TO-DO LIST:
**A.** Please list every operator that the Sifter.Query.Parser page gives for field-based comparisons.
**B.** For each statement, say whether the Sifter.Query.Parser page agrees, and quote the words that decide it.
(i) OR binds tighter than AND.
(ii) The parser turns tokens from Sifter.Query.Lexer into Sifter.AST nodes.
(iii) Operator precedence is handled with Pratt parsing.

PAGE:
Sifter.Query.Parser (Sifter v0.2.0)

View Source

The Parser transforms tokens from Sifter.Query.Lexer into structured Sifter.AST nodes.

This parser implements a recursive descent parser with operator precedence parsing (Pratt parsing) to handle complex boolean expressions, field predicates, and set operations in the Sifter query language.

Features

  • Operator precedence: Handles correct precedence with AND (precedence 20) binding tighter than OR (precedence 10)
  • Boolean logic: Supports AND, OR, and NOT operators with proper associativity
  • Field predicates: Parses field-based comparisons with various operators (:, <, <=, >, >=)

SUPPLIED INFORMATION:
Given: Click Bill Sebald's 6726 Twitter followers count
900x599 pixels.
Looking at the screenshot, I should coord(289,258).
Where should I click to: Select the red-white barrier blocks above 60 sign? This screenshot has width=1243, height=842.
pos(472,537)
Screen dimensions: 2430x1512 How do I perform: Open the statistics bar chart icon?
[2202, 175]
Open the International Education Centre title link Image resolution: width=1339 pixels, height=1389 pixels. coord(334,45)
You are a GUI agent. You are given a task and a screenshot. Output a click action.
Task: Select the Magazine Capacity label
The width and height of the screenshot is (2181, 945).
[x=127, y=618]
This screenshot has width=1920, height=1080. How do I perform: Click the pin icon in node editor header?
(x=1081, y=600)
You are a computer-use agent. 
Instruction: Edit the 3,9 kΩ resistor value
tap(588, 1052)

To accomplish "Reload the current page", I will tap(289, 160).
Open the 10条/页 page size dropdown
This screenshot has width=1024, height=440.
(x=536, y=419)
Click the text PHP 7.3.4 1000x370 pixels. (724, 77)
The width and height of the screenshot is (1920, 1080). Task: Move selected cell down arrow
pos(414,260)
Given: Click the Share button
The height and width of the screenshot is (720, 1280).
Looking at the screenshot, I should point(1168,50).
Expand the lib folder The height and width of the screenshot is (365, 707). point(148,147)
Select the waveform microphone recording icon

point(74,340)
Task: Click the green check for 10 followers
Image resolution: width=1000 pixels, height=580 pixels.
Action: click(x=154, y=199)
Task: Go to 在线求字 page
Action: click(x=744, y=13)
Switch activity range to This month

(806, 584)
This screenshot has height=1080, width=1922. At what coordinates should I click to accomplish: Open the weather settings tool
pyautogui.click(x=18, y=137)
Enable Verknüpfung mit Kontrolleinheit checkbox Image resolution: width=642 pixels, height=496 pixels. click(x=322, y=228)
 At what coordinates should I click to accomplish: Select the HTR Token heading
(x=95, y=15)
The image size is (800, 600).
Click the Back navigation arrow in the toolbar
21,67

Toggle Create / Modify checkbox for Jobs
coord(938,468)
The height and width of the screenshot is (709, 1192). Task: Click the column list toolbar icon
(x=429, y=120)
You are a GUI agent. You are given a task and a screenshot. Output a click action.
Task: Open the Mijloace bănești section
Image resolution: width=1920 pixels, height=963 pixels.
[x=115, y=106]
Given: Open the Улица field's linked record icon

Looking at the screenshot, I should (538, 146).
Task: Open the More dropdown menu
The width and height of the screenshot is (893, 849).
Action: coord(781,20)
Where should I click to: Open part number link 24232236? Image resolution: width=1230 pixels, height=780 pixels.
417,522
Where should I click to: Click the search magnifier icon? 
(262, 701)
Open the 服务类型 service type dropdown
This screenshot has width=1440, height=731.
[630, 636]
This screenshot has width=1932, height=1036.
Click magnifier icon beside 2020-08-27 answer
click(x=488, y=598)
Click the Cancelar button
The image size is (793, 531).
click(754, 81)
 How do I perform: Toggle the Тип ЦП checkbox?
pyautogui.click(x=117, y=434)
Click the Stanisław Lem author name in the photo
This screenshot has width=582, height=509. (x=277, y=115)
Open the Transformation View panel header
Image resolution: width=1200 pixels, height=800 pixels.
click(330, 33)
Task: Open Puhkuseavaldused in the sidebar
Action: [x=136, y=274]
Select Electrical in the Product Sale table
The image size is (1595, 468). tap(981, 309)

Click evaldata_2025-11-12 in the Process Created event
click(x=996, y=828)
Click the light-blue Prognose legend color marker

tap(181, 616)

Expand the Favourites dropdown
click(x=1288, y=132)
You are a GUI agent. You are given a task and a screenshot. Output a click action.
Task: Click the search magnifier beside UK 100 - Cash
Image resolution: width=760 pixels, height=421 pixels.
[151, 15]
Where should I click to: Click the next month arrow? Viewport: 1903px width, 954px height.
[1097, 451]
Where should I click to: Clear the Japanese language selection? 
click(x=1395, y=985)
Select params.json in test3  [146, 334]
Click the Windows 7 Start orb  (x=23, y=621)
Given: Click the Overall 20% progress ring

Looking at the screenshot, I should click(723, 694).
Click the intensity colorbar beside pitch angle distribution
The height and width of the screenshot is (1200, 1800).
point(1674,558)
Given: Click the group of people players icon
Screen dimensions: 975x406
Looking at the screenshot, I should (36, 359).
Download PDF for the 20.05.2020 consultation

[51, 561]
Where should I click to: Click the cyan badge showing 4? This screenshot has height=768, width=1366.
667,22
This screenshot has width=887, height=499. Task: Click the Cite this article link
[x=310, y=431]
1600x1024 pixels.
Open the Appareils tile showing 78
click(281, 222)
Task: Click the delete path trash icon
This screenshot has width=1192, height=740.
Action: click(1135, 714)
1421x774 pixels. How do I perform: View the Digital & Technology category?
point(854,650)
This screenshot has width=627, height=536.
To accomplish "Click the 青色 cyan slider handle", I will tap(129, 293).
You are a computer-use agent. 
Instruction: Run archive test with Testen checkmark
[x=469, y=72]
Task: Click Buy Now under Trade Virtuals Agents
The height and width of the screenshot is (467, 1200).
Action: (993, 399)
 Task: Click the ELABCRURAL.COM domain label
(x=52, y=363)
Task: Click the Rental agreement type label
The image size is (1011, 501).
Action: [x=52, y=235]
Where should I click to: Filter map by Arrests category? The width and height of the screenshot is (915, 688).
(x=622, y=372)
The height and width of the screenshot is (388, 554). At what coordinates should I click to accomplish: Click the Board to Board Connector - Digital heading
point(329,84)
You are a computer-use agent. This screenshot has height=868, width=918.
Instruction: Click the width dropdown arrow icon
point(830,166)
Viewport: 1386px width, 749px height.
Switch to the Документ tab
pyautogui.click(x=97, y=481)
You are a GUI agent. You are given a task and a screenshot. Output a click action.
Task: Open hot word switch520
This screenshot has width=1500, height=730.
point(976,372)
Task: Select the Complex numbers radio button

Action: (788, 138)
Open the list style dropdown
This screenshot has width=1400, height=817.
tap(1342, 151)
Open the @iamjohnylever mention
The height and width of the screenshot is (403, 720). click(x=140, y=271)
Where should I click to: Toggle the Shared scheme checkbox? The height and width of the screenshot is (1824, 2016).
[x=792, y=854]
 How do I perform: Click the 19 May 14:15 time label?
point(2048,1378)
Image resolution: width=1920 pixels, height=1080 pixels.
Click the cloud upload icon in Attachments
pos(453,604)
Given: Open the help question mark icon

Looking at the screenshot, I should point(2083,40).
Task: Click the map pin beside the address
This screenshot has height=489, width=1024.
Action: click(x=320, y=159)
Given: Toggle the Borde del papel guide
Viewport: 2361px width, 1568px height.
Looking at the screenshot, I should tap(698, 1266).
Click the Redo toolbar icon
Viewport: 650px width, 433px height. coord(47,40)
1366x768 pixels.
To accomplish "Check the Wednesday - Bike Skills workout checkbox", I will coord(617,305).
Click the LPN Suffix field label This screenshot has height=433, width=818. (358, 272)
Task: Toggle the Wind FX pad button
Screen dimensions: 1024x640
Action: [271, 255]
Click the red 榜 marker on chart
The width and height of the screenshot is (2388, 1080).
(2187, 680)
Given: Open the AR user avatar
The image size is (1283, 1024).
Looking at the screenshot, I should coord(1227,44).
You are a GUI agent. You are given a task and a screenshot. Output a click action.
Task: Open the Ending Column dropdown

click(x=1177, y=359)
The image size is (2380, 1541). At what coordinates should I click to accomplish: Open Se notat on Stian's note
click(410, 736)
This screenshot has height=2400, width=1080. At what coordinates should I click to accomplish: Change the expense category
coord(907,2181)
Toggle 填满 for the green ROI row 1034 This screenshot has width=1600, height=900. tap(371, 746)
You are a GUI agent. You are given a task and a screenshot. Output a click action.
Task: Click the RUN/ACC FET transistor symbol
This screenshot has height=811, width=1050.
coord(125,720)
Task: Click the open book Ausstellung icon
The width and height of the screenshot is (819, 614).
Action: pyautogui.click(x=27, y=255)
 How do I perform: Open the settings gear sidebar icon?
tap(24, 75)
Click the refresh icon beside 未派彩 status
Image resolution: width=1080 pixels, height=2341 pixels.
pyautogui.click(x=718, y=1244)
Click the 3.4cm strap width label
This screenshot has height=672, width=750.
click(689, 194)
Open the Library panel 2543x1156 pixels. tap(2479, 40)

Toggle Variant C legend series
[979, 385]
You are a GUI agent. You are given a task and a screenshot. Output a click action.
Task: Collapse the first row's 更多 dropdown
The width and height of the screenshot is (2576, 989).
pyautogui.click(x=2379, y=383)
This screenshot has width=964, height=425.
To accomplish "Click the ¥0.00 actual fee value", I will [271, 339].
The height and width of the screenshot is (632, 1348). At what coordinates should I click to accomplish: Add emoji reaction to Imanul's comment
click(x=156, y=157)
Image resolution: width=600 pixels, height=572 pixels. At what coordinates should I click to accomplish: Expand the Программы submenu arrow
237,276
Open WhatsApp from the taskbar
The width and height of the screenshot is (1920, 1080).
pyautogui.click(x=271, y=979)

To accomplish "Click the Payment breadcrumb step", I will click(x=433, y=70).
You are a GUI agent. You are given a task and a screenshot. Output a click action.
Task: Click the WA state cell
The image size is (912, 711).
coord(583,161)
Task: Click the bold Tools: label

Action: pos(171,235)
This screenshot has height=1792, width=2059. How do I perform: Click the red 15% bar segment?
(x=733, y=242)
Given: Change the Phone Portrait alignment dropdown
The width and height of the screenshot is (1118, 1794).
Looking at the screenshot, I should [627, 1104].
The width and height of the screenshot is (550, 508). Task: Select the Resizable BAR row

SOLUTION LIST:
**A.** :, <, <=, >, >=

**B.**
(i) No: "AND (precedence 20) binding tighter than OR (precedence 10)"
(ii) Yes: "transforms tokens from Sifter.Query.Lexer into structured Sifter.AST nodes"
(iii) Yes: "operator precedence parsing (Pratt parsing)"